Almost one of every three Canadian workers belongs to a union. According to Human Resources Development Canada 31.5 per cent of the Canadian workforce was unionized in 2010. Some of the reasons why people may choose to join unionized workplaces include:
One of the most important concerns of any employee in times of high unemployment and economic uncertainty is the right to keep your job. In a union workplace, a collective agreement prevents you from being fired without reason. When you belong to a union, seniority rights also protect you. The longer you work, the more seniority protection you have. In the event of a lay off or reductions in the workplace, employees are ensured fairness by recognition of seniority. Improved Wages Unionized workers generally earn more than non-union employees performing similar work. As a union member your wages can be negotiated and wages will be set out in a contract. This ensures that people who do the same job are paid equally. According to Statistics Canada, in 1998 the average hourly wage in Canada for unionized employees was 29.8% higher than that for non-unionized employees.

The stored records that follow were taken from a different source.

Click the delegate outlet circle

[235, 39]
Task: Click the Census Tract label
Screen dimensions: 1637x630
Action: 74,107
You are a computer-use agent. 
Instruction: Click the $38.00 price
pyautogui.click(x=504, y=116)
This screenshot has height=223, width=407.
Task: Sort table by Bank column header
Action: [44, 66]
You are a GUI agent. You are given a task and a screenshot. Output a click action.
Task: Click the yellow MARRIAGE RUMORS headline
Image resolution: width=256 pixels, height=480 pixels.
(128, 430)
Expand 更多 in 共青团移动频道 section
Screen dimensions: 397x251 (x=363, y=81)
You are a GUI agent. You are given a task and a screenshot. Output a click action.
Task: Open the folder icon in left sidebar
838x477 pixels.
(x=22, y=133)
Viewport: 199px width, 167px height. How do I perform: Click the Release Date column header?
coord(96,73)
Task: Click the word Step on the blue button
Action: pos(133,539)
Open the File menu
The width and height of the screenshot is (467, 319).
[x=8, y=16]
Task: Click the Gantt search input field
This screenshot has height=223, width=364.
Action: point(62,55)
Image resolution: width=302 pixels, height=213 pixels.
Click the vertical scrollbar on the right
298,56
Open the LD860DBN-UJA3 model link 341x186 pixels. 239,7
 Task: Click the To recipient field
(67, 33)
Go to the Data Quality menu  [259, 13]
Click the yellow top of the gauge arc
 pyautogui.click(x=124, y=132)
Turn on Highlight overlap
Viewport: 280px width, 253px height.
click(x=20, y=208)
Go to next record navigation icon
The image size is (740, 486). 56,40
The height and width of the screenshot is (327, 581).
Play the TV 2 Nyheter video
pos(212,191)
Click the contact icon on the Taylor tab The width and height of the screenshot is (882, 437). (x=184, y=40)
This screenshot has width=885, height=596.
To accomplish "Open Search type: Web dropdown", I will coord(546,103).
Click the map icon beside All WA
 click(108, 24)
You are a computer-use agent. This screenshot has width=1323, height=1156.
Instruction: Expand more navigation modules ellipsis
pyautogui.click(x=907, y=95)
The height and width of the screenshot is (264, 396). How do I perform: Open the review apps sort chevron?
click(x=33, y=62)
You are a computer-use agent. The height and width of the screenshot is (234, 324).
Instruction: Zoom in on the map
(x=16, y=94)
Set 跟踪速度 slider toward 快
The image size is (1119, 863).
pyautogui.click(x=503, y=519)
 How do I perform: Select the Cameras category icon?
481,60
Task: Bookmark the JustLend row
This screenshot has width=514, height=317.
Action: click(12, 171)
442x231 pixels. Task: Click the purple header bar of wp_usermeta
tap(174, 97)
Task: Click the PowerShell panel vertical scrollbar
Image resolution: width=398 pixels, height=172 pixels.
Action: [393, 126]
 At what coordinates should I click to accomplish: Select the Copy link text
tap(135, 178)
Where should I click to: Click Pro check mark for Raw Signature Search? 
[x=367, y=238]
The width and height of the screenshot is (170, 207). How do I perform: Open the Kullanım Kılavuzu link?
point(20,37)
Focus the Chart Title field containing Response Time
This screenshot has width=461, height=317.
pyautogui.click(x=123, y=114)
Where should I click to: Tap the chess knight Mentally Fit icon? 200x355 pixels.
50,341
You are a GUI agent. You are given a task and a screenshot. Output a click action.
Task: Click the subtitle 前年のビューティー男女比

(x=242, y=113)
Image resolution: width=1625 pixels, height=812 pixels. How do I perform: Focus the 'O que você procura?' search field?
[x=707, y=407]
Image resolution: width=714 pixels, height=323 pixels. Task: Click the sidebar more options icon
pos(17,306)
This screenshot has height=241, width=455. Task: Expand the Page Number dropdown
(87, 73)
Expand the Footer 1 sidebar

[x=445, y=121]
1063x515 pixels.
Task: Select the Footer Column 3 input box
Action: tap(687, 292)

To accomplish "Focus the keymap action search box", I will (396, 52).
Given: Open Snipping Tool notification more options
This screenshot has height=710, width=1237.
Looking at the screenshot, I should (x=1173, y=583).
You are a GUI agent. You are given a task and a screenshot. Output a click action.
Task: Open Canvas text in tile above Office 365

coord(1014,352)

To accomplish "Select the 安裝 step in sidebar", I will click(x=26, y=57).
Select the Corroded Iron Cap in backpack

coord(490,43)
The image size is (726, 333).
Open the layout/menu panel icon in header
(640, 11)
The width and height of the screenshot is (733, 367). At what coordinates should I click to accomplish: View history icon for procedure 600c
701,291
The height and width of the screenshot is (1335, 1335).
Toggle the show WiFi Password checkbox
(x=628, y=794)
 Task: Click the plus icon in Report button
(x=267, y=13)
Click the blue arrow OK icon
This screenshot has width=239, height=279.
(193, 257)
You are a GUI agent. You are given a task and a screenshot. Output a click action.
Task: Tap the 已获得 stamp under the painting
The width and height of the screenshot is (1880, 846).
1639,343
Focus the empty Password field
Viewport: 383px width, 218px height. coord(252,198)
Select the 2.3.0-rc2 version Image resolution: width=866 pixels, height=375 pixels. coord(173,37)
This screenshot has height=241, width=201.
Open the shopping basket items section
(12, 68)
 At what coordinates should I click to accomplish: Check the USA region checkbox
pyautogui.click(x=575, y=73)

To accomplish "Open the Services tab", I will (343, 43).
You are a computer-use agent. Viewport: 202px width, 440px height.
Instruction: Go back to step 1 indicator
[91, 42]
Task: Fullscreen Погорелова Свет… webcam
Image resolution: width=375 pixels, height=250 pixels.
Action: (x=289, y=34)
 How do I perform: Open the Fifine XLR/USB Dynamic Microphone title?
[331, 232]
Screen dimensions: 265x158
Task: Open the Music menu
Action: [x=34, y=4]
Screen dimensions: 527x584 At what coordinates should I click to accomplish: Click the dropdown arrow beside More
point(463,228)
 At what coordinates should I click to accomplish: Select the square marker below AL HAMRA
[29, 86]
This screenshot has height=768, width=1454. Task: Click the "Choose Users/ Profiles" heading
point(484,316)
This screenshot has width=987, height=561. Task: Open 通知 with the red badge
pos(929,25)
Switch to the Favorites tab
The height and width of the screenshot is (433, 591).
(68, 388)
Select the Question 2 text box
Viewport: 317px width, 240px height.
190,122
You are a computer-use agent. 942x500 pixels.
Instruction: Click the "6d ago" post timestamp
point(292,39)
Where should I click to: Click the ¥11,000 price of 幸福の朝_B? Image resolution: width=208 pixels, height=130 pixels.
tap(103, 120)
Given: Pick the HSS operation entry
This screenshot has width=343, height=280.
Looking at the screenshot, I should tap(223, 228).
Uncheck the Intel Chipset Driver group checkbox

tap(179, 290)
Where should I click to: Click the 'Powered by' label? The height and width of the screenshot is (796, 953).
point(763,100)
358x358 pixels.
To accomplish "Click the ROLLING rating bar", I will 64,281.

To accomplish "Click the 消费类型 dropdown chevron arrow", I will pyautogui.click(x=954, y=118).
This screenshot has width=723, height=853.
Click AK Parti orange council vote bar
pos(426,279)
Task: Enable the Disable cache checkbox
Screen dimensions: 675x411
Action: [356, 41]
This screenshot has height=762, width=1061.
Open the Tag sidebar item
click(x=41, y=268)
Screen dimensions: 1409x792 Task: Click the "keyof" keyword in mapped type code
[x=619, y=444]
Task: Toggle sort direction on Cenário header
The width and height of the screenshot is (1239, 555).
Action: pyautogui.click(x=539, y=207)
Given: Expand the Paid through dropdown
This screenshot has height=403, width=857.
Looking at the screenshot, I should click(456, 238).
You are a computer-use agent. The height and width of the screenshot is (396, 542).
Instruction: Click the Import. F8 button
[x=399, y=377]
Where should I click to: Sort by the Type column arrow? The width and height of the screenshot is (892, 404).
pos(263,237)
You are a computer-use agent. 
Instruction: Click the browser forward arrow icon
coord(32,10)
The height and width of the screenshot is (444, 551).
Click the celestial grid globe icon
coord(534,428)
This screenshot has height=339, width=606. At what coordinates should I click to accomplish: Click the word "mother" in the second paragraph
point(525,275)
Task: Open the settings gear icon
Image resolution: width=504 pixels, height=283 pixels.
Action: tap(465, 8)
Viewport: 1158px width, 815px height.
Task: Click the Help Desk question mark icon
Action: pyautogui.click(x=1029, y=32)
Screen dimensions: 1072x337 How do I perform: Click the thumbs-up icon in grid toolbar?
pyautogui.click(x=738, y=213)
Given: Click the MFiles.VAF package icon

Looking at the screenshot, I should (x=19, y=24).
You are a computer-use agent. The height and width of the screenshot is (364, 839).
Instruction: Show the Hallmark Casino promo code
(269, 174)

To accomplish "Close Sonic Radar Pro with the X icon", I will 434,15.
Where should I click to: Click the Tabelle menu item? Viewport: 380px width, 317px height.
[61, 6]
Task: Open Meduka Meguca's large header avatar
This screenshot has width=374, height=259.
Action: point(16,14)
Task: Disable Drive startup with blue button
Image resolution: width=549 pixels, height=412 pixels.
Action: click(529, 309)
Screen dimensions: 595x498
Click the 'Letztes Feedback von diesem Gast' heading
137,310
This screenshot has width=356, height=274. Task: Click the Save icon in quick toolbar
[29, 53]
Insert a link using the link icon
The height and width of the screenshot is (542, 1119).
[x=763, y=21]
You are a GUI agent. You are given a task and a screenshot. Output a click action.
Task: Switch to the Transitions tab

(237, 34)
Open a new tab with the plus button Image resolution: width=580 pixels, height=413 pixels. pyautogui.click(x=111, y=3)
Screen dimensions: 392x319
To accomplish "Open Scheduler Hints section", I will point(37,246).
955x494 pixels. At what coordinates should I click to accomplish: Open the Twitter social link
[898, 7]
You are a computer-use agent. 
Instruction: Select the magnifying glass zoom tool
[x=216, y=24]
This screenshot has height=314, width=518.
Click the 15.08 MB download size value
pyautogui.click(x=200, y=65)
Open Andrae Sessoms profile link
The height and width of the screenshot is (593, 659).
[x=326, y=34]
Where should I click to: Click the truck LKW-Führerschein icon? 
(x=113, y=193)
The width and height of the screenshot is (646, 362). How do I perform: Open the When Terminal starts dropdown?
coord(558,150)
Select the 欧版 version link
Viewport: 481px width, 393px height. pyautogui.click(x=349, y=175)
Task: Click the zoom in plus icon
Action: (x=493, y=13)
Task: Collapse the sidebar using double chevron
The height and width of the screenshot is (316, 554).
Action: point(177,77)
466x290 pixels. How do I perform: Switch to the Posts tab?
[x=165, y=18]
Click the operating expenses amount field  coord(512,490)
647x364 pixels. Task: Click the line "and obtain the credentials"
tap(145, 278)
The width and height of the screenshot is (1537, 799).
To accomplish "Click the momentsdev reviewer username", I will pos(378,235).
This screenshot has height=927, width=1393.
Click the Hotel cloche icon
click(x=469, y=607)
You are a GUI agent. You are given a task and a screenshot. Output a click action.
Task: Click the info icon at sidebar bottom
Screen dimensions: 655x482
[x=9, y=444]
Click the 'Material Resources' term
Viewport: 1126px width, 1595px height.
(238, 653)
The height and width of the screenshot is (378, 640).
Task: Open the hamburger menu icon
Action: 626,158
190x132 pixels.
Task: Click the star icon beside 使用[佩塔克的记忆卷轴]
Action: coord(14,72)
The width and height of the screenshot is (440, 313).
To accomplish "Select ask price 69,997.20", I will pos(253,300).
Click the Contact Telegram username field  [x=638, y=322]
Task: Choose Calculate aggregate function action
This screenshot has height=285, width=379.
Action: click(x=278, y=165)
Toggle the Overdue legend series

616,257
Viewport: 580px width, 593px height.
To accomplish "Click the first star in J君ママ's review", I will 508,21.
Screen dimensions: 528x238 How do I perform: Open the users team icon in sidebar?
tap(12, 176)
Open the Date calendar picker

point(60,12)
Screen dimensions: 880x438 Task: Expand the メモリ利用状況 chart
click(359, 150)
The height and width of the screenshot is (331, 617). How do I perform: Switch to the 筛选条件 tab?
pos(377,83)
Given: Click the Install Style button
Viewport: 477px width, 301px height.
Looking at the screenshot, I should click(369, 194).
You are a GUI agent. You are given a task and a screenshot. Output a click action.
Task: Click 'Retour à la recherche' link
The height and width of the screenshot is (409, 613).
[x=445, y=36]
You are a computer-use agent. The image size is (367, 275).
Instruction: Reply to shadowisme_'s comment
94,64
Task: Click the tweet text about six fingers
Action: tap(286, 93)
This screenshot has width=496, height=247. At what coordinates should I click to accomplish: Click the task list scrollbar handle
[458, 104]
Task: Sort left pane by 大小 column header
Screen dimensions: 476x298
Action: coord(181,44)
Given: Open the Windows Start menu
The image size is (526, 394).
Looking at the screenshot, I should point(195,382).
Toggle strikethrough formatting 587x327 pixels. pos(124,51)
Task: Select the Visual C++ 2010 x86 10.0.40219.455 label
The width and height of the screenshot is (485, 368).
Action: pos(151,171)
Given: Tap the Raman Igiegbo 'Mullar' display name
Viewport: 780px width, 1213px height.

Health Care, Pension Plans, and other Benefits
A union workplace is more likely than a non-unionized workplace to have a dental and healthcare plan, coverage for sickness and accidents, and a pension plan to which your employer contributes. It is also more likely that unionized workers have better paid vacation leaves than non-unionized employees have. Scheduling of Hours As a union member, your hours of work will be based on your seniority. The employer is required to schedule the 8-hour shifts before the 7-hour shifts, and then downward to the minimum 4 hour shifts. All shifts must be based on your seniority.
A Stronger Voice through Collective Bargaining
An individual employee has little influence over what happens at the workplace and has little say over the decisions of the employer. Belonging to a union gives you rights that you do not have as an individual. Rather than dealing with the employer individually concerning the terms and conditions of the employment, employees bargain collectively as a group and the employer is legally obliged to negotiate with the union and cannot refuse to discuss the issues that are of concern to the employees.
A Right to Vote On Your Contract
The ultimate decision as to the terms and conditions of the workplace is up to the employees. Unionized employees are entitled to vote on the acceptance or rejection of any contract negotiated by their union. A majority of the employees (51% or more) must vote in favour for the contract to become effective.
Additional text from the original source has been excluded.